- Your goal:
The expected output is each line below containing "click", copied in full.

- Data for this task:
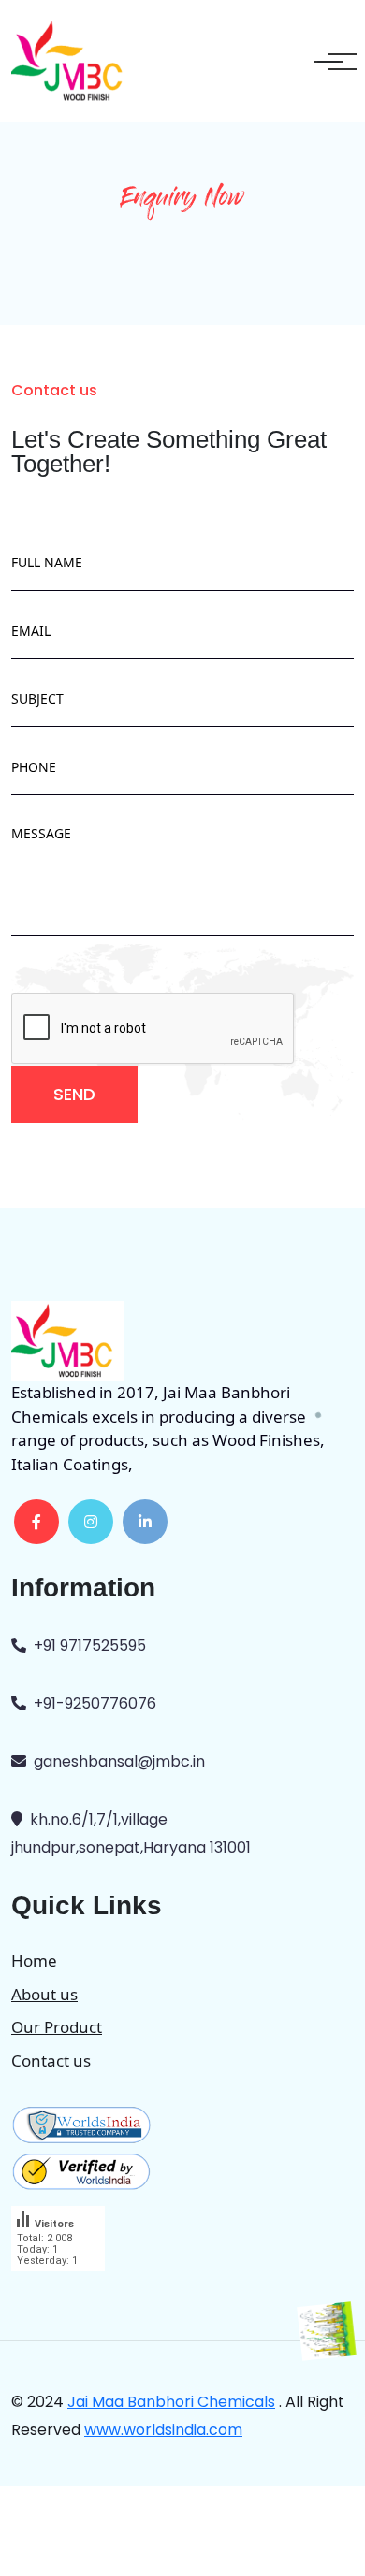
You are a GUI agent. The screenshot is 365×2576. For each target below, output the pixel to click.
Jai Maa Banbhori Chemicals (171, 2401)
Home (34, 1960)
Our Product (56, 2027)
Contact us (51, 2060)
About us (44, 1994)
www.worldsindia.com (163, 2429)
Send (74, 1094)
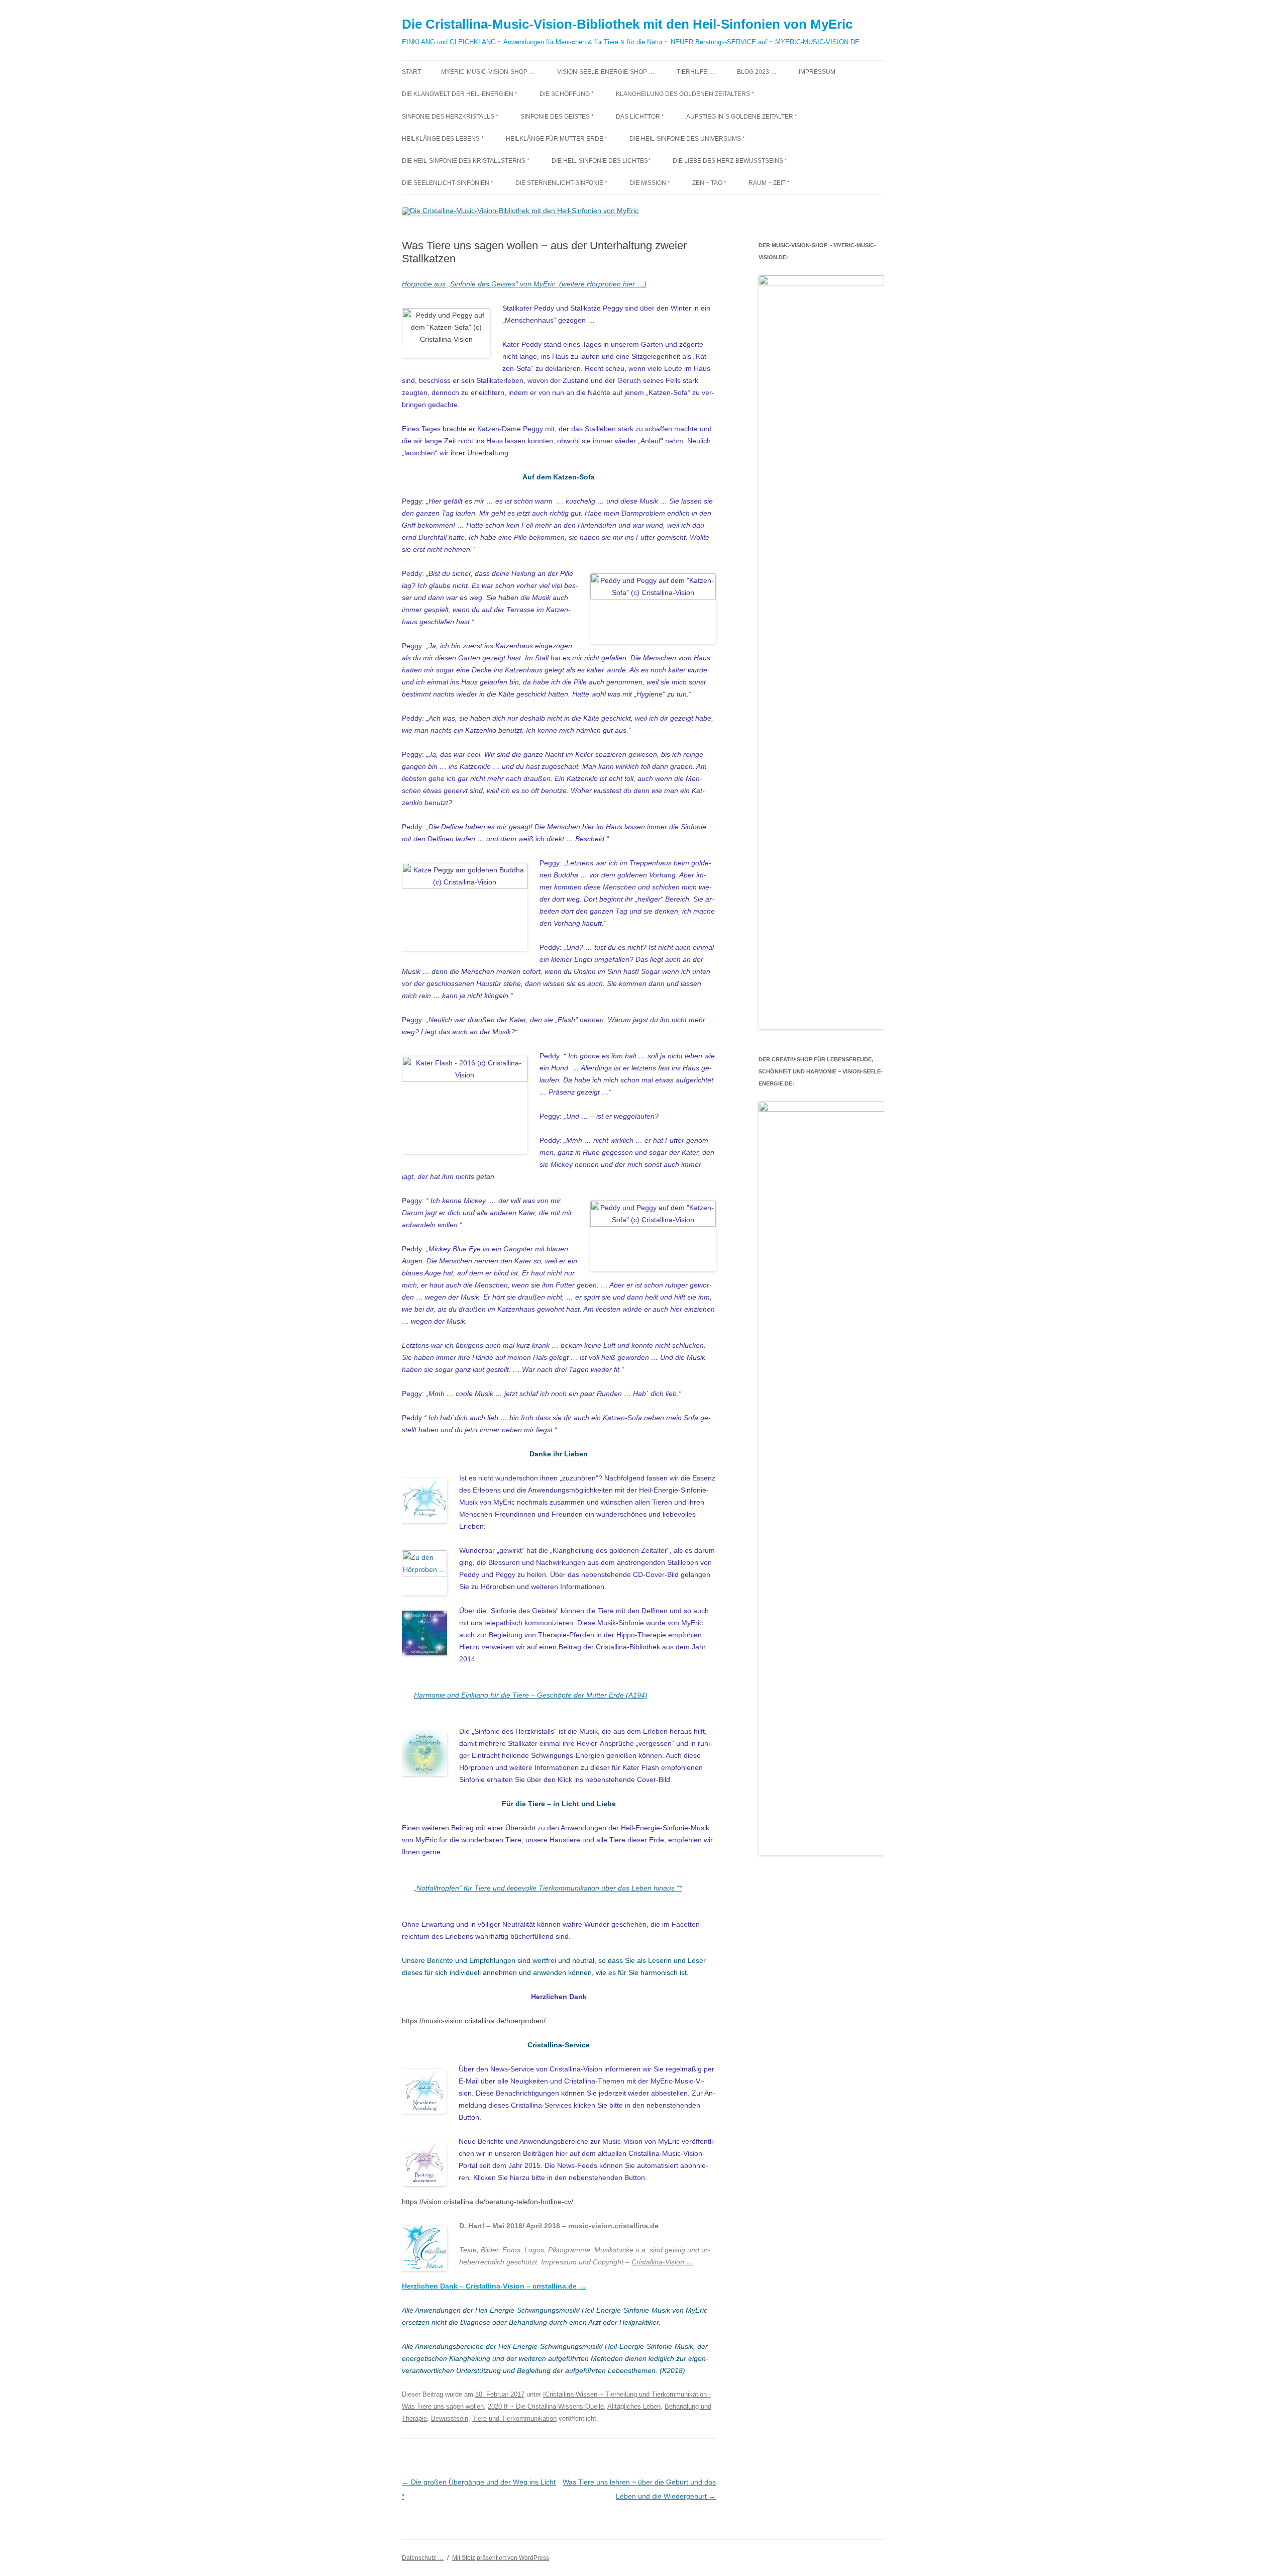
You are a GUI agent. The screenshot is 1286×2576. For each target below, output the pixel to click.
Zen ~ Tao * (709, 182)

- Answer:
You are a GUI agent. The screenshot is 365×2576. For each target below, output the pixel to click.
You are a GUI agent. The screenshot is 1286×2576. For each target below, output the pixel to click.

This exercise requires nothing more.